The FAFSA Simplification Act, fully in effect for the 2024–2025 school year, no longer counts grandparent-owned 529 withdrawals as student income. A grandparent can pay next semester’s bill from a separate 529, and the aid formula stays unchanged. That opens the door to multi-generational funding without timing tricks.

SECURE 2.0 added another safety valve. Starting in 2024, up to $35,000 of leftover 529 assets can move into the beneficiary’s Roth IRA, tax- and penalty-free, provided the 529 has been open 15 years and you stay within the annual Roth limit. It is a head start on retirement if scholarships or life choices leave unused tuition cash.

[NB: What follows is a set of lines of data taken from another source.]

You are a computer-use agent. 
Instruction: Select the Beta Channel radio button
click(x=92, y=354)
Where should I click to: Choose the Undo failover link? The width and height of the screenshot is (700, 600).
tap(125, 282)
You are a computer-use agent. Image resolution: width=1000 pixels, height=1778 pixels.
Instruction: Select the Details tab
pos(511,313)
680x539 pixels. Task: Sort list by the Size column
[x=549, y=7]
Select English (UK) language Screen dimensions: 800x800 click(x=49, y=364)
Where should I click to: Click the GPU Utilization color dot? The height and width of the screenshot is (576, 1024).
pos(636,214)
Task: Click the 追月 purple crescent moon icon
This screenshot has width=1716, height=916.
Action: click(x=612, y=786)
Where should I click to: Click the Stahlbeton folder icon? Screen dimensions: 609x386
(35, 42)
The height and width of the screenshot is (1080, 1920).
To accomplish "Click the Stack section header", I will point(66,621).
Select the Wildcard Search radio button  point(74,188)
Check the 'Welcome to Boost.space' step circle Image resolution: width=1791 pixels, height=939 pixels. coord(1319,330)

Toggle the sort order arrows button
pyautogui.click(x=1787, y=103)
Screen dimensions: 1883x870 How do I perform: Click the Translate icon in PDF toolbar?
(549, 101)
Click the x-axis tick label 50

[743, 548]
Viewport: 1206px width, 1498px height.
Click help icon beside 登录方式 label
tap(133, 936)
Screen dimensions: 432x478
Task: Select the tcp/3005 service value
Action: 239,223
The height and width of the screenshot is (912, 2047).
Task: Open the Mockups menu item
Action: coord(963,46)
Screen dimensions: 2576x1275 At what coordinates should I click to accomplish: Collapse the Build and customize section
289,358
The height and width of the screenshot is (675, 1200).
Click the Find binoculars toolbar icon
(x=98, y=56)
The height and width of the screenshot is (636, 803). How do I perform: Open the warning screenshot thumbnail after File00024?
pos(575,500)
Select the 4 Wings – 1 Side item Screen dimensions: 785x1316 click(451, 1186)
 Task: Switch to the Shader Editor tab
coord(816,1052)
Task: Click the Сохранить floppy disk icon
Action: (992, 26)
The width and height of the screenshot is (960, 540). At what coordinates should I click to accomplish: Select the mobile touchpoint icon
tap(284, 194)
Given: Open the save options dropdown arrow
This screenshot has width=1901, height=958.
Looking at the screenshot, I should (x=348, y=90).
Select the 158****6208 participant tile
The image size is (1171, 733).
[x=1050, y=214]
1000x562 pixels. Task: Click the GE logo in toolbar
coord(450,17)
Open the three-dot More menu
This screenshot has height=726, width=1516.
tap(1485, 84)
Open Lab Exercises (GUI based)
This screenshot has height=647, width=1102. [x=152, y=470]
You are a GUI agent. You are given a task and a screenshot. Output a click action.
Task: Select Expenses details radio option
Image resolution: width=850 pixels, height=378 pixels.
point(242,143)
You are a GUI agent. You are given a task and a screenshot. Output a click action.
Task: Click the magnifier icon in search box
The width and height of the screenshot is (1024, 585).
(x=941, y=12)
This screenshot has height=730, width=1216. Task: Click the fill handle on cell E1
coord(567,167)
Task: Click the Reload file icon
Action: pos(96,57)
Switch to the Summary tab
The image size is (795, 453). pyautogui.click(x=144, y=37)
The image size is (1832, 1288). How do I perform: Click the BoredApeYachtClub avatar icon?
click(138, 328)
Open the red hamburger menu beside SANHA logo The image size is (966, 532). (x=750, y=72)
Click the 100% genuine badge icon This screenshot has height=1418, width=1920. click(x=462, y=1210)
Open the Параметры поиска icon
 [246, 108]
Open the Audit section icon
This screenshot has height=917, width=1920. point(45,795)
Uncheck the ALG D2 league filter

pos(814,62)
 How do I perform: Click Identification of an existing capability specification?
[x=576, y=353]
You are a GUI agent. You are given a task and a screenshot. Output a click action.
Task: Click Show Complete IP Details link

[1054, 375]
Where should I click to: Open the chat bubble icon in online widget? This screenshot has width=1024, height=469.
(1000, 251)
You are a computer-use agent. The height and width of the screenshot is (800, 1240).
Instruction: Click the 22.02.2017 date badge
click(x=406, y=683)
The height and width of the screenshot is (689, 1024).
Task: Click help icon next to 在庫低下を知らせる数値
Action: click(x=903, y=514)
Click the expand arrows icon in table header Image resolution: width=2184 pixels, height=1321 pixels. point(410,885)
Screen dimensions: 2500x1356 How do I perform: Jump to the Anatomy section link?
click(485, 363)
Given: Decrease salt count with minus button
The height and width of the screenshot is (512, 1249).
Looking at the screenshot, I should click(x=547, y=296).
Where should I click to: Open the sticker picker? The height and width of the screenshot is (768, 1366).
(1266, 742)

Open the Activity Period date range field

Earlier perks remain: a $10,000 lifetime student-loan payoff and up to $10,000 per year for K–12 tuition. Together, these changes make 529s more flexible than ever. You can fund confidently, knowing the money will help your child somewhere along the education-to-retirement path.

Conclusion

Choosing an out-of-state 529 is about matching a plan’s strengths to your timeline and tax picture. New Hampshire’s lack of a state income tax frees you to shop nationally for the lowest fees and the strongest investment menus rather than chase an in-state deduction. Weigh expense ratios, age-based portfolio quality, and how easily you can adjust as your child nears college, then open the plan that fits your family’s goals — and revisit it as those goals change.